En nuestro país, el presidente Andrés Manuel López Obrador no ha propuesto un impuesto de 15 por ciento para el “1 por ciento” con mayores ganancias, ni un 1 por ciento por recompra de acciones para enfrentar la inflación y otros fines. Nada de eso.
Los recursos destinados al PACIC han salido de la hacienda pública, incluso con los excedentes petroleros, para amortiguar las presiones inflacionarias, especialmente en los energéticos.
(Hay que imaginar las reacciones de los conservadores de este país si los propusiera, si ya con lo que se destina al PACIC es blanco de embestidas y deformaciones informativas que pretenden hacer creer de presuntos despilfarros oficiales, cuando se trata de medidas ante fenómenos específicos)
Pero con todo y el griterío que sin duda se levantaría en las filas favorecedoras del status quo, no estaría mal que el gobierno fuera diseñando acciones de mayor calado en materia tributaria para atender no sólo la coyuntura inflacionaria, sino para comenzar a corregir toda ese ancestral piso disparejo que ha profundizado la brecha de desigualdad, apuntalando la acumulación por la acumulación.
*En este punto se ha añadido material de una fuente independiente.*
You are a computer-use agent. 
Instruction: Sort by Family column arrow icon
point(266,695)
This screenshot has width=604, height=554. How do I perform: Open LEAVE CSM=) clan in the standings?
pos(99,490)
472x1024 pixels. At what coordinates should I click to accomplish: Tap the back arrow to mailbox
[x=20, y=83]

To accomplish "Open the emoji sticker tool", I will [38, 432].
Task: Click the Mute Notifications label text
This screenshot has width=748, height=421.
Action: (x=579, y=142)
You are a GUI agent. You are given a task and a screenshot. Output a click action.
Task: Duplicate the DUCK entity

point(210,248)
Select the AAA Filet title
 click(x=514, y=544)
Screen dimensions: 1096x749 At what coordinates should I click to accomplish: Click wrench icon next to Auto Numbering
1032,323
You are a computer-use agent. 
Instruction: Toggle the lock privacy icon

Lo que ha hecho hasta ahora la denominada “Cuarta Transformación” para cobrar impuestos a los grandes contribuyentes no está nada mal; hay que reconocer avances habida cuenta la discrecionalidad con la que se había actuado previamente, aunque no se puede soslayar que sigue haciendo falta una revolución en esta materia.
Y una “revolución fiscal” no tiene que ser únicamente enfocar los empeños en una mejor redistribución del ingresos para generar desarrollo social; también se requiere de una recaudación que deje atrás, de una vez por todas, viejos y vergonzantes privilegios con sus cuentos de hadas.